Gesundheitsminister Jens Spahn (CDU) will die Finanzlücke mit drei Maßnahmen schließen: Mehr Geld vom Bund, ein höherer Zusatzbeitrag und vor allem: Ein Griff in die Rücklagen der Krankenkassen. Ein guter Weg?
Die Finanzierung ist höchst wackelig und nicht nachhaltig. Es handelt sich um ein kurzfristiges, politisch motiviertes Auf-Sicht-Fahren im Jahr der Bundestagswahl. Vor allem geht es darum, zu verhindern, dass die Sozialversicherungsbeiträge über 40 Prozent steigen. Auf längere Sicht ist das Gesundheitssystem strukturell unterfinanziert – nicht nur, aber auch wegen Spahns Gesetzgebung. Dieses Problem bleibt ungelöst. Ich fürchte, dass früher oder später die Debatte über Leistungskürzungen oder höhere Zusatzbeiträge ins Haus steht. Darauf müssen wir uns vorbereiten und Alternativen formulieren.
Was schlägt die IG Metall vor?
Wir wollen unser Gesundheitssystem langfristig auf stabile Füße stellen. Für uns steht dabei eine gute Versorgung für die Versicherten im Mittelpunkt. Die Krankenkassenbeiträge sollen genutzt werden, um das zu garantieren.

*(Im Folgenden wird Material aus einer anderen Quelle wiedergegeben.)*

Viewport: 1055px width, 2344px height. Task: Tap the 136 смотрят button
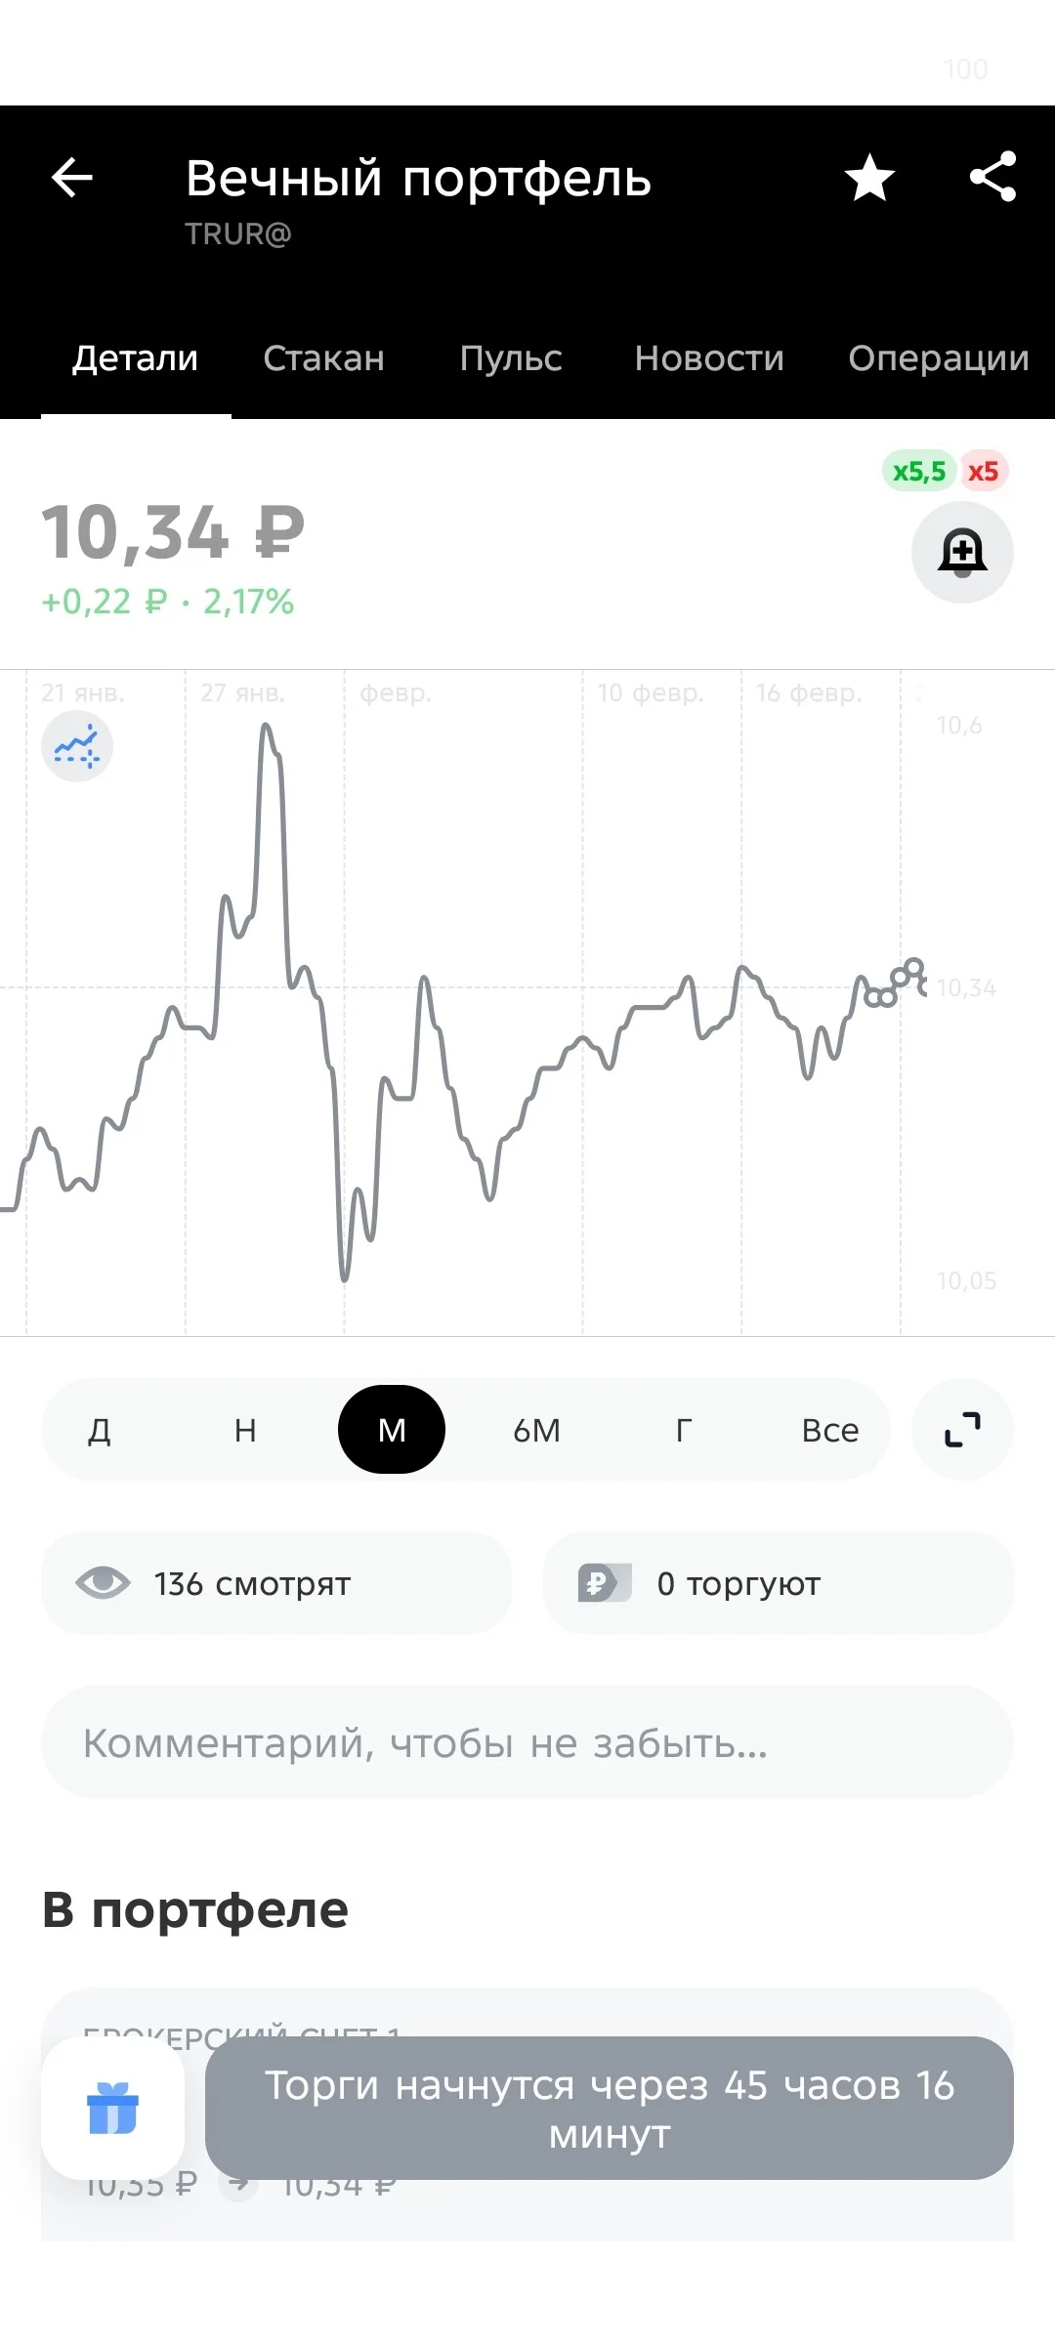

Das bedeutet zum einen: Prüfen, wie sich die Gesetzgebung der letzten Jahre auf die Gesundheitsversorgung auswirkt.
Und zum anderen?
Generell setzen wir uns für ein Gesundheitssystem ein, das Menschen unabhängig von Einkommen, Alter und Wohnort gut versorgt, durch einen ausgeweiteten Leistungskatalog der Krankenkassen. Alle sollen gleichermaßen am medizinisch-technischen Fortschritt teilhaben. Das lässt sich auch finanzieren: durch eine Bürgerversicherung, in die alle Bürgerinnen und Bürger dieses Landes einzahlen. Das würde für nachhaltige und stabile Finanzen sorgen. Eines zeigt die Coronakrise sehr deutlich: Ein gut finanzierter Sozialstaat ist kein unnötiger Luxus, wie Arbeitgebervertreter gerne behaupten, sondern ein wichtiger Anker und Stabilisator. Der Sozialstaat ist mehr wert, als er kostet!